Remember, during this integration process, the focus should be on making things as smooth as possible for your team. Answer questions as transparently as you can about what’s going to happen with different job roles, and what the long-term vision of your company is going to be after the merger or acquisition is complete.
Getting the integration right usually takes a significant amount of time and effort. Even if a lot of your staff members have the same values as the company you’ve merged with or acquired, there are going to be some natural growing pains.
If you can integrate your teams correctly, you can also significantly increase the ROI of your merger or acquisition process.
More content about business growth:
* How to Find and Hire a VP of Growth for Your Business
* 12 Best SaaS Marketing Tactics for Business Growth
* [Growth Study] Slack: The Fastest Business App Growth in History
* Growth Hacking Tactics to Get 10M Users in 3 Years (Without Paid Ads)
Approaching the M&A Adventure
One thing to keep in mind when you’re moving through the five steps mentioned above is that there isn’t a specific timeline for when your M&A process should be “done.”

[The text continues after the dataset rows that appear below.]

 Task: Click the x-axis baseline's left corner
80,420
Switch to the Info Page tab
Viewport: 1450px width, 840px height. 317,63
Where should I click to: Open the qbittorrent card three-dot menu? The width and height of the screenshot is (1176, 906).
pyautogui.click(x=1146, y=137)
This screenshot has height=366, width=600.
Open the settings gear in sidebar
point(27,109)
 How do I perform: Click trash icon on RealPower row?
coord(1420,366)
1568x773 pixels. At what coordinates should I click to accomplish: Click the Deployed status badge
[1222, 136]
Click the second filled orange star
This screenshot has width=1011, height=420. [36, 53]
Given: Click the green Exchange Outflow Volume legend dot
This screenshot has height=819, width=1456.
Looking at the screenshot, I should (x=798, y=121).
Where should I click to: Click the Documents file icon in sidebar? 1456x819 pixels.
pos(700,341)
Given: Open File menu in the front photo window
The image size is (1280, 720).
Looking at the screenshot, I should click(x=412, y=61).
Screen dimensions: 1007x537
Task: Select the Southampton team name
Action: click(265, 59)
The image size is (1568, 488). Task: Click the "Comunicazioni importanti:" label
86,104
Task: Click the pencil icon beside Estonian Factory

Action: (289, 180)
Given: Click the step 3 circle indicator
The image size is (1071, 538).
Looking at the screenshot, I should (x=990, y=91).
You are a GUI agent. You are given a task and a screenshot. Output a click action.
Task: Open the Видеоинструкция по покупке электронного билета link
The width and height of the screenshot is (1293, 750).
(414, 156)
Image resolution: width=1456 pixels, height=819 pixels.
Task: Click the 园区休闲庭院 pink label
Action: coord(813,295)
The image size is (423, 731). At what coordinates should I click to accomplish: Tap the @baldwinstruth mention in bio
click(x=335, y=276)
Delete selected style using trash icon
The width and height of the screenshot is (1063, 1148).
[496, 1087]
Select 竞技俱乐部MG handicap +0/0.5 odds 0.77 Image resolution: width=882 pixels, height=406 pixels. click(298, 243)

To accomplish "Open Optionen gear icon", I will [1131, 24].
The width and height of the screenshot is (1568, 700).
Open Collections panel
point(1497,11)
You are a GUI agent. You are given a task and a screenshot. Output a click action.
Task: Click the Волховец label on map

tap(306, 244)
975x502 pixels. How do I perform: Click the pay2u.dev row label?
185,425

A lot of companies assume they’re on a specific timeline with these things – and it can certainly feel this way. When you’re keen to grow and move to the next step with your business, you don’t want to be spending years in the “integration” phase. However, rushing ahead and trying to do too much too fast can be problematic.
Take your time and be prepared to learn, back-step and even readjust your strategies as you go. Mergers and Acquisitions can be extremely complicated.